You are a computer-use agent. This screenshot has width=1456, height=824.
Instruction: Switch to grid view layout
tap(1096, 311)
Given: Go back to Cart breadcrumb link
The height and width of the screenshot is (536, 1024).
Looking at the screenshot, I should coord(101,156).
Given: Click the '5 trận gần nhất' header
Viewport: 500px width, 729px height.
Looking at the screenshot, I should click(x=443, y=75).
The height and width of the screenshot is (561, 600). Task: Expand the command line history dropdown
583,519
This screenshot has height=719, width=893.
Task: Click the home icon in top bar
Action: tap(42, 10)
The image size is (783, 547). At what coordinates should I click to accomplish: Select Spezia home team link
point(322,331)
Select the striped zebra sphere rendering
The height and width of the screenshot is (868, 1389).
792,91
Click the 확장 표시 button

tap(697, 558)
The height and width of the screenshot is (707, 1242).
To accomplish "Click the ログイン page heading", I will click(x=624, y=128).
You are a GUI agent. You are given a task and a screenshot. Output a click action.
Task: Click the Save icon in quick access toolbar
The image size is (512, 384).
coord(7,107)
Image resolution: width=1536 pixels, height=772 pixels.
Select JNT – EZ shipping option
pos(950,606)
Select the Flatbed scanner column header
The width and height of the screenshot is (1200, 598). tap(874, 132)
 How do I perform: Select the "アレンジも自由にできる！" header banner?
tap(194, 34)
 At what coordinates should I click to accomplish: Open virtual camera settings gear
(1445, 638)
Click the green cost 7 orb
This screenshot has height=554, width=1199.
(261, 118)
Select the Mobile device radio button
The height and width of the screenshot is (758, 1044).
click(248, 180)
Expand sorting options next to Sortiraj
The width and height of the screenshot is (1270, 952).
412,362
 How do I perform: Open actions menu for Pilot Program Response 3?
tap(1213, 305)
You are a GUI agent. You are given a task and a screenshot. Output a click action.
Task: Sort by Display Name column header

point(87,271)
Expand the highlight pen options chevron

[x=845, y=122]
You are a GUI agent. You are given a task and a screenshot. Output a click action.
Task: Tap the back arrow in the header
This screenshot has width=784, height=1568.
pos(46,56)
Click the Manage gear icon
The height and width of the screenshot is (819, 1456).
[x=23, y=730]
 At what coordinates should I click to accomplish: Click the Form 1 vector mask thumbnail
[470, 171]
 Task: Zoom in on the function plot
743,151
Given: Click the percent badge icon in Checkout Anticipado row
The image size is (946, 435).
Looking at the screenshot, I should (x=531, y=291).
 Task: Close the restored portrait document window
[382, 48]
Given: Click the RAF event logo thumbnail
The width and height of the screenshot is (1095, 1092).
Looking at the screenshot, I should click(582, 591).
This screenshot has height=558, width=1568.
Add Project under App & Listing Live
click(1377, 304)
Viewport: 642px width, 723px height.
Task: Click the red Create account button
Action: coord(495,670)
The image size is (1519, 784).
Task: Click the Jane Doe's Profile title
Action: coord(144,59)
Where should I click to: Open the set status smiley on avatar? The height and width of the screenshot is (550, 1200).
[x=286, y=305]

+ + + + + + +

Problem to solve:
Return all of the records above line for line, with nothing changed.

Result of this task:
You are a computer-use agent. This screenshot has width=1456, height=824.
Instruction: Switch to grid view layout
tap(1096, 311)
Given: Go back to Cart breadcrumb link
The height and width of the screenshot is (536, 1024).
Looking at the screenshot, I should coord(101,156).
Given: Click the '5 trận gần nhất' header
Viewport: 500px width, 729px height.
Looking at the screenshot, I should click(x=443, y=75).
The height and width of the screenshot is (561, 600). Task: Expand the command line history dropdown
583,519
This screenshot has height=719, width=893.
Task: Click the home icon in top bar
Action: tap(42, 10)
The image size is (783, 547). At what coordinates should I click to accomplish: Select Spezia home team link
point(322,331)
Select the striped zebra sphere rendering
The height and width of the screenshot is (868, 1389).
792,91
Click the 확장 표시 button

tap(697, 558)
The height and width of the screenshot is (707, 1242).
To accomplish "Click the ログイン page heading", I will click(x=624, y=128).
You are a GUI agent. You are given a task and a screenshot. Output a click action.
Task: Click the Save icon in quick access toolbar
The image size is (512, 384).
coord(7,107)
Image resolution: width=1536 pixels, height=772 pixels.
Select JNT – EZ shipping option
pos(950,606)
Select the Flatbed scanner column header
The width and height of the screenshot is (1200, 598). tap(874, 132)
 How do I perform: Select the "アレンジも自由にできる！" header banner?
tap(194, 34)
 At what coordinates should I click to accomplish: Open virtual camera settings gear
(1445, 638)
Click the green cost 7 orb
This screenshot has height=554, width=1199.
(261, 118)
Select the Mobile device radio button
The height and width of the screenshot is (758, 1044).
click(248, 180)
Expand sorting options next to Sortiraj
The width and height of the screenshot is (1270, 952).
412,362
 How do I perform: Open actions menu for Pilot Program Response 3?
tap(1213, 305)
You are a GUI agent. You are given a task and a screenshot. Output a click action.
Task: Sort by Display Name column header

point(87,271)
Expand the highlight pen options chevron

[x=845, y=122]
You are a GUI agent. You are given a task and a screenshot. Output a click action.
Task: Tap the back arrow in the header
This screenshot has width=784, height=1568.
pos(46,56)
Click the Manage gear icon
The height and width of the screenshot is (819, 1456).
[x=23, y=730]
 At what coordinates should I click to accomplish: Click the Form 1 vector mask thumbnail
[470, 171]
 Task: Zoom in on the function plot
743,151
Given: Click the percent badge icon in Checkout Anticipado row
The image size is (946, 435).
Looking at the screenshot, I should (x=531, y=291).
 Task: Close the restored portrait document window
[382, 48]
Given: Click the RAF event logo thumbnail
The width and height of the screenshot is (1095, 1092).
Looking at the screenshot, I should click(582, 591).
This screenshot has height=558, width=1568.
Add Project under App & Listing Live
click(1377, 304)
Viewport: 642px width, 723px height.
Task: Click the red Create account button
Action: coord(495,670)
The image size is (1519, 784).
Task: Click the Jane Doe's Profile title
Action: coord(144,59)
Where should I click to: Open the set status smiley on avatar? The height and width of the screenshot is (550, 1200).
[x=286, y=305]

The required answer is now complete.